▶ **Problem details**:
From the line containing "You are a computer-use agent." to the final line of the entries, copy each line exactly. Pictures stay out.

[Stored records]
---+---

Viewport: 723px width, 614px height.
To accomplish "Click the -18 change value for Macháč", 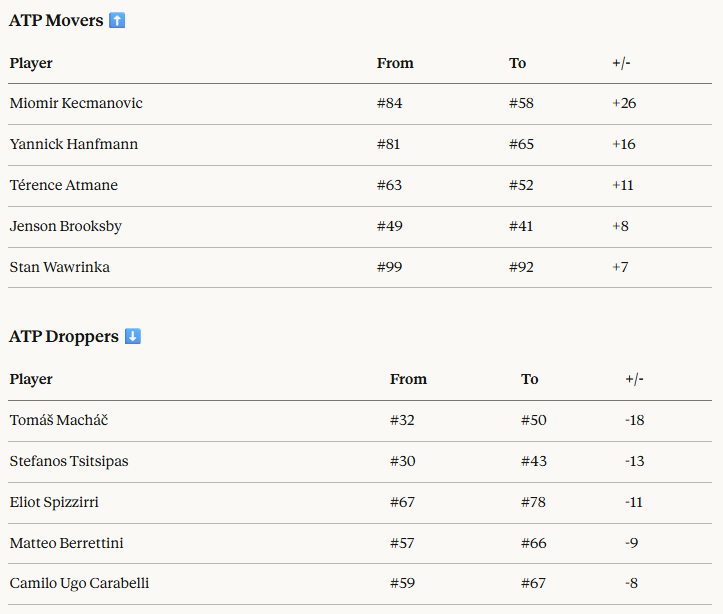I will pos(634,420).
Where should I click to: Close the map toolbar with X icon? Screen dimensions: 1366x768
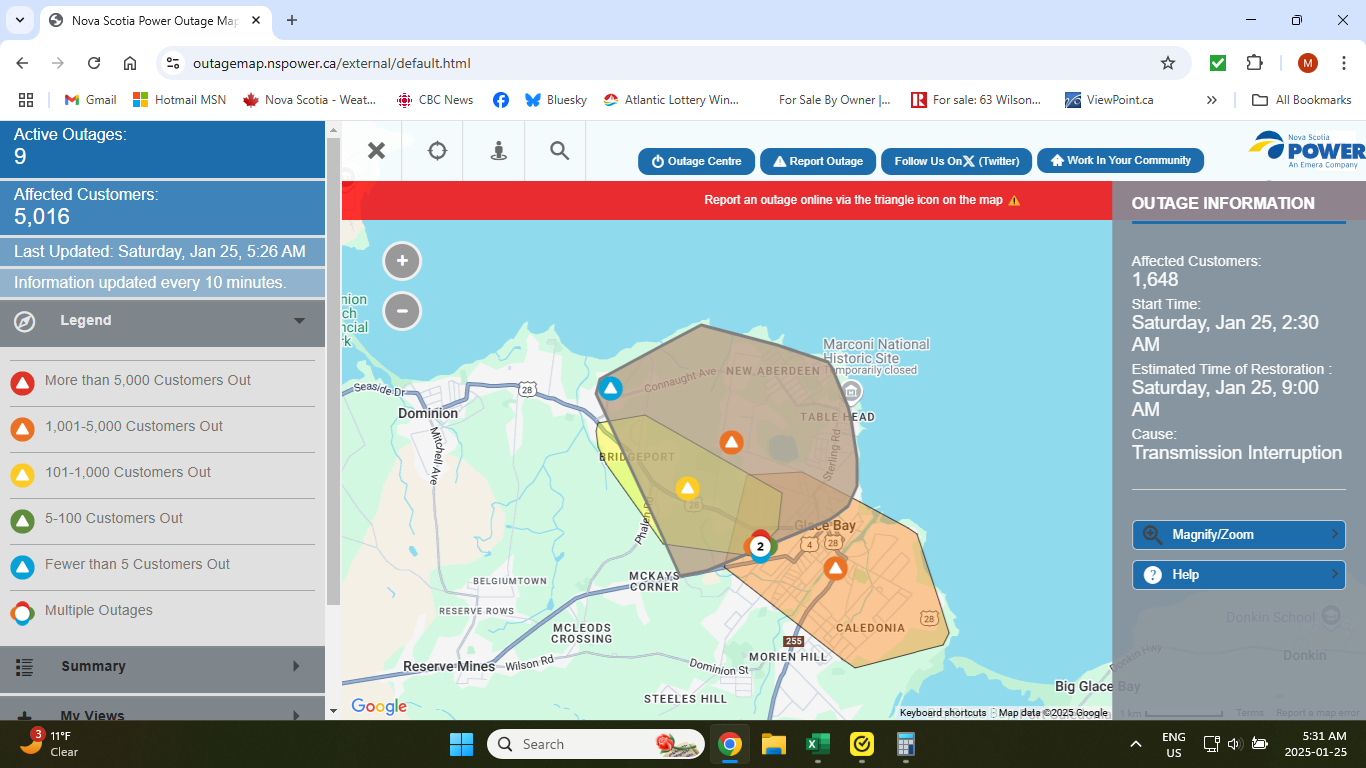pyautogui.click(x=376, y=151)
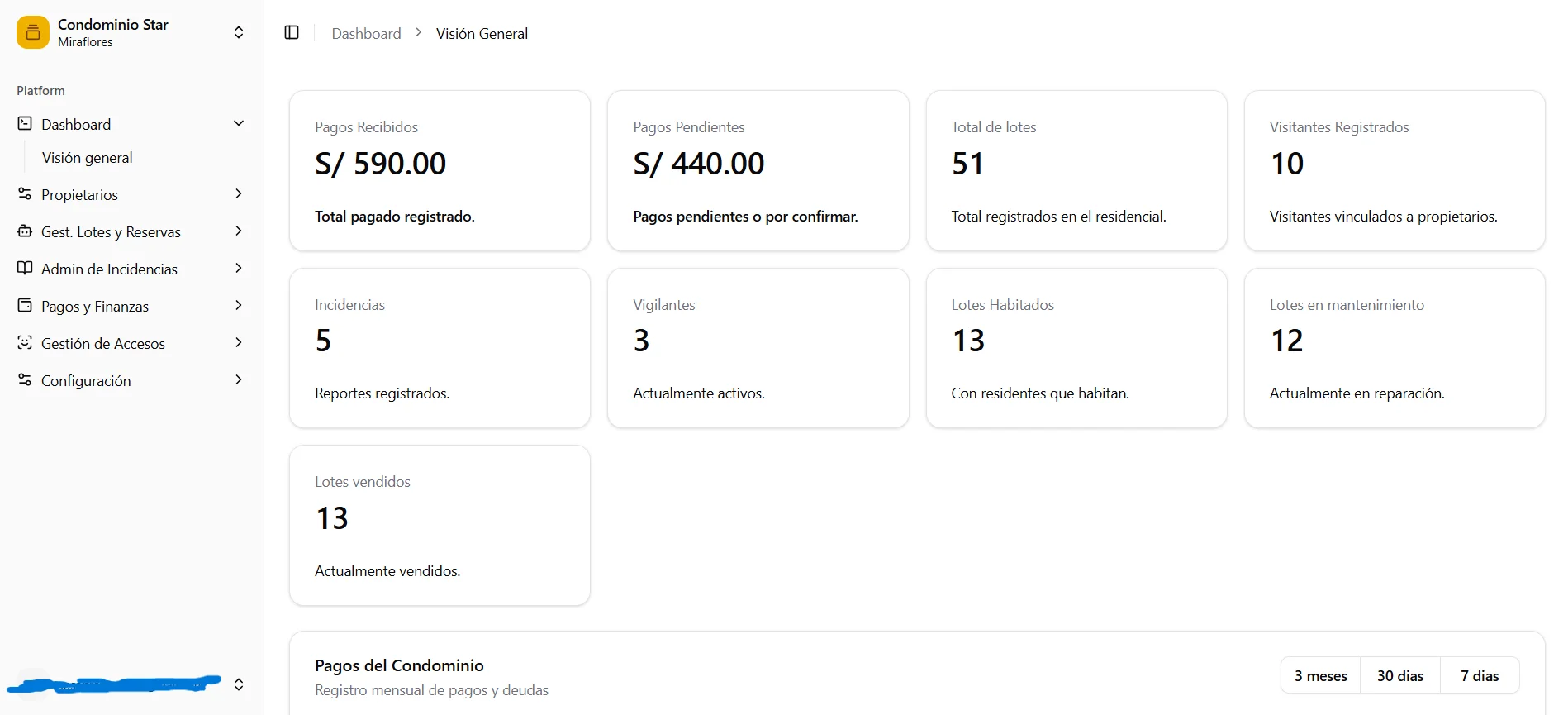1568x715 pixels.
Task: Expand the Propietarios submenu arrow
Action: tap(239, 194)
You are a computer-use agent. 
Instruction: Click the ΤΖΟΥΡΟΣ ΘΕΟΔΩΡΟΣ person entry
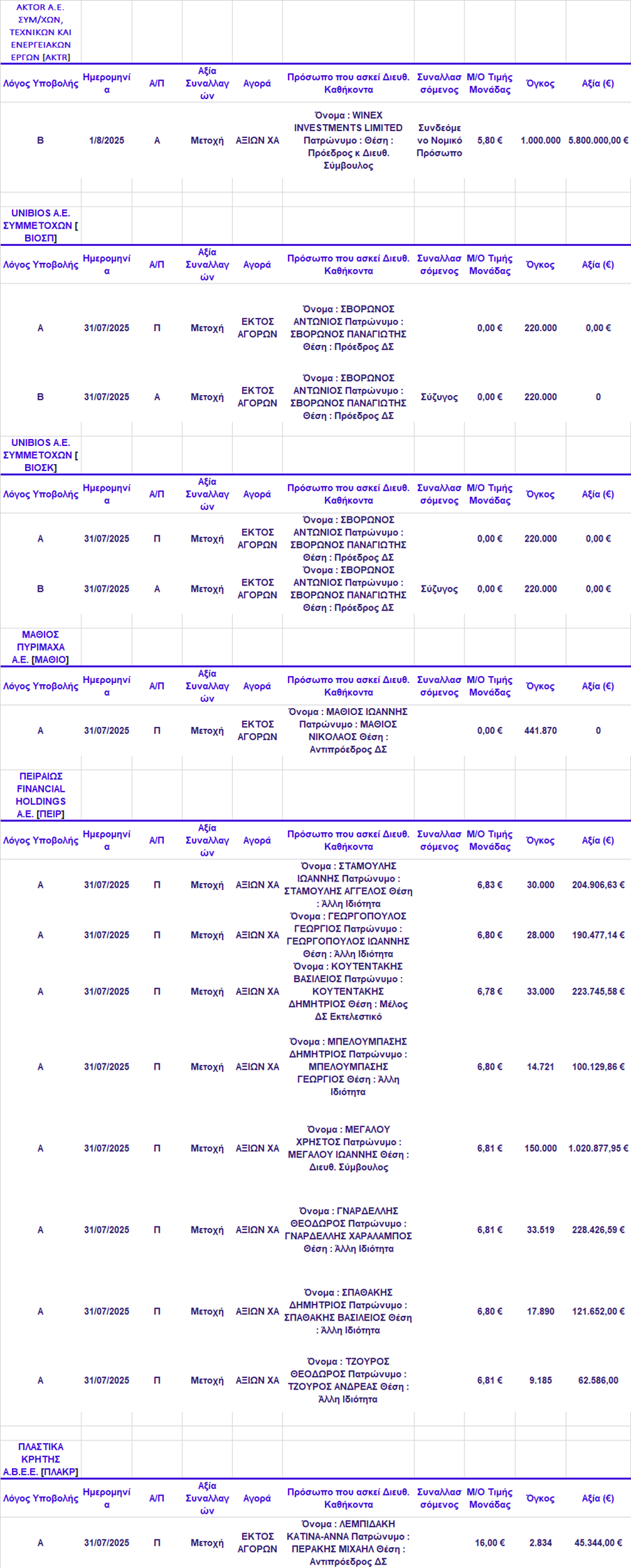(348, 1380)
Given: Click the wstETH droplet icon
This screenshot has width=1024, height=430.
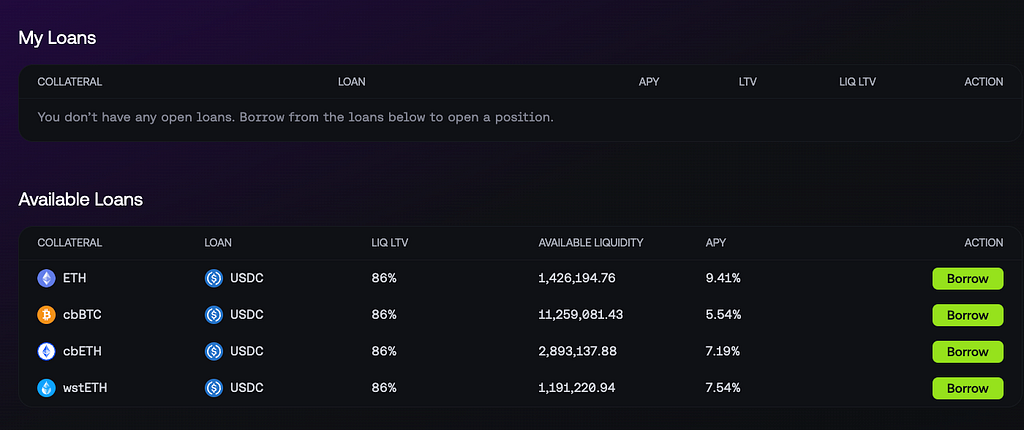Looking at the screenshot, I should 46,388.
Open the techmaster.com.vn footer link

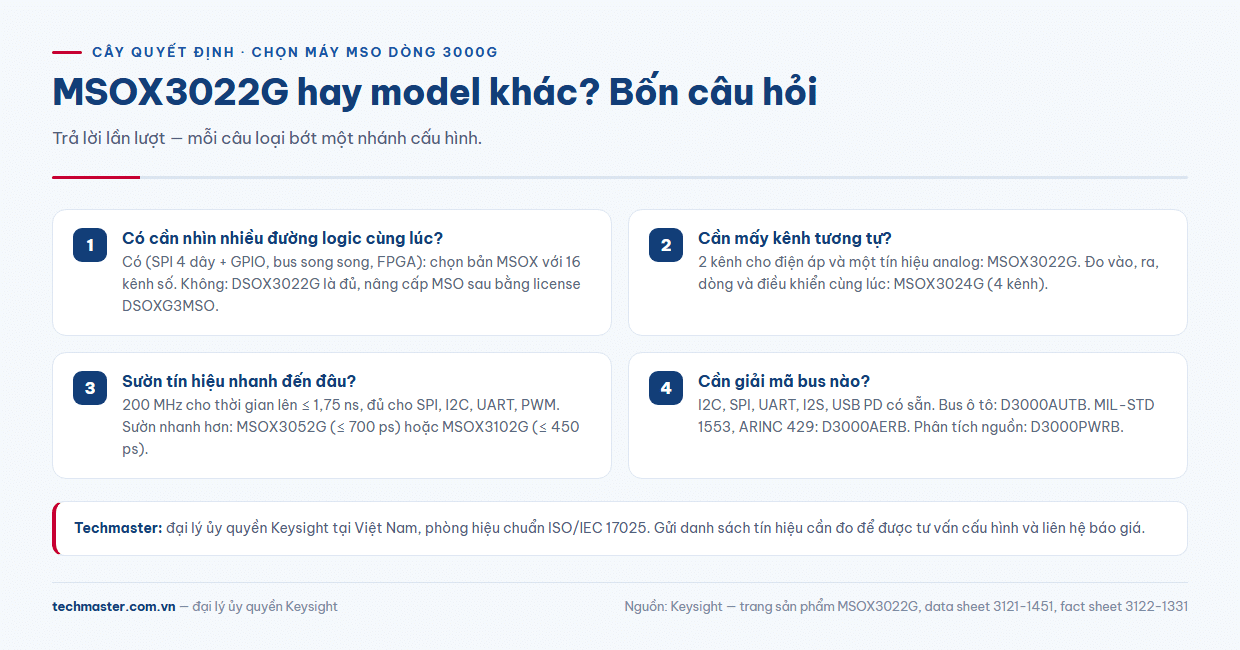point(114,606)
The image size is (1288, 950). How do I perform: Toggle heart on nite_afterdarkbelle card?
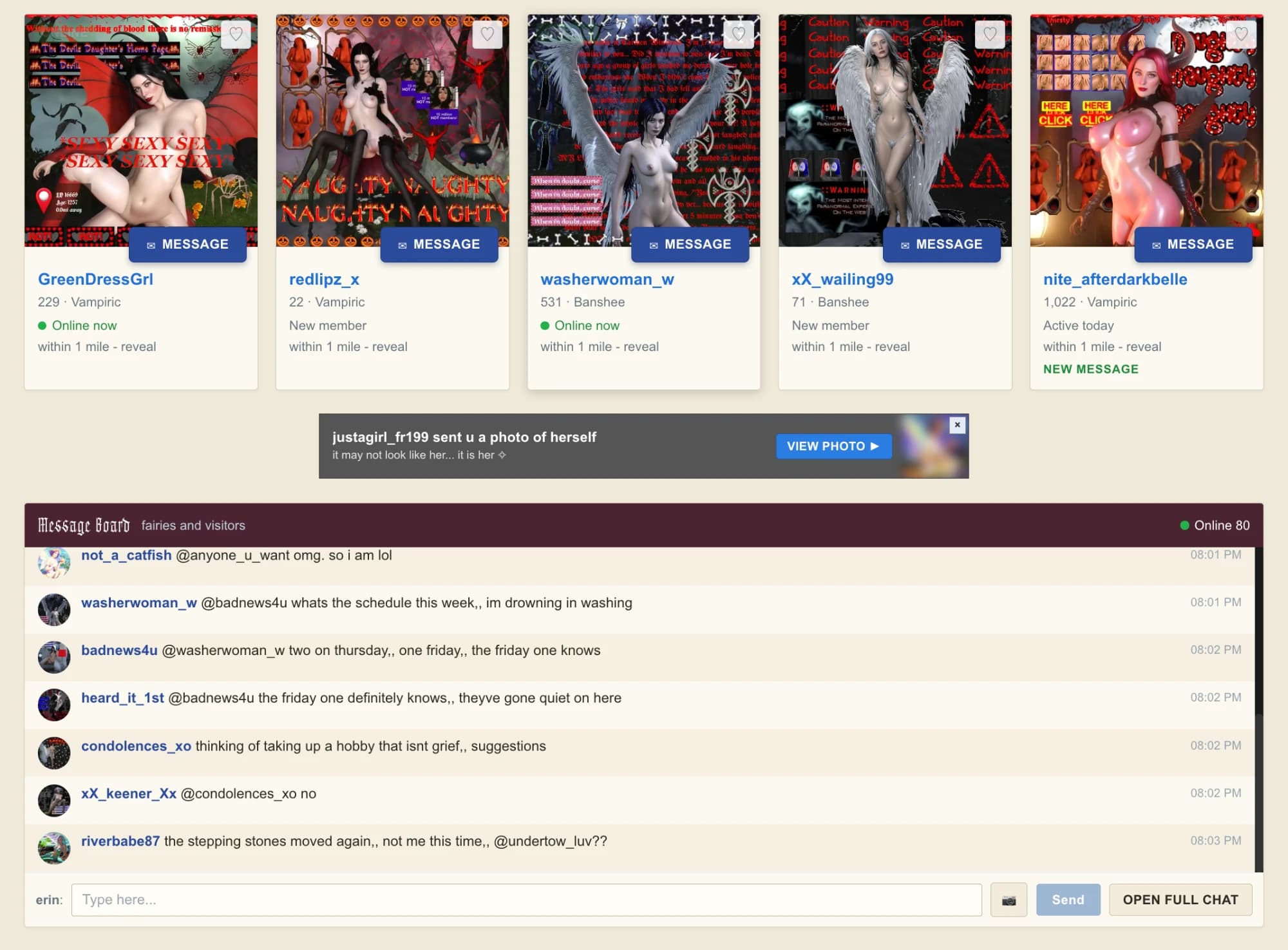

---+---

▶ **Answer for the task**:
You are a computer-use agent. 
Instruction: Click the ΤΖΟΥΡΟΣ ΘΕΟΔΩΡΟΣ person entry
(348, 1380)
Given: Click the wstETH droplet icon
This screenshot has width=1024, height=430.
Looking at the screenshot, I should 46,388.
Open the techmaster.com.vn footer link

point(114,606)
The image size is (1288, 950). How do I perform: Toggle heart on nite_afterdarkbelle card?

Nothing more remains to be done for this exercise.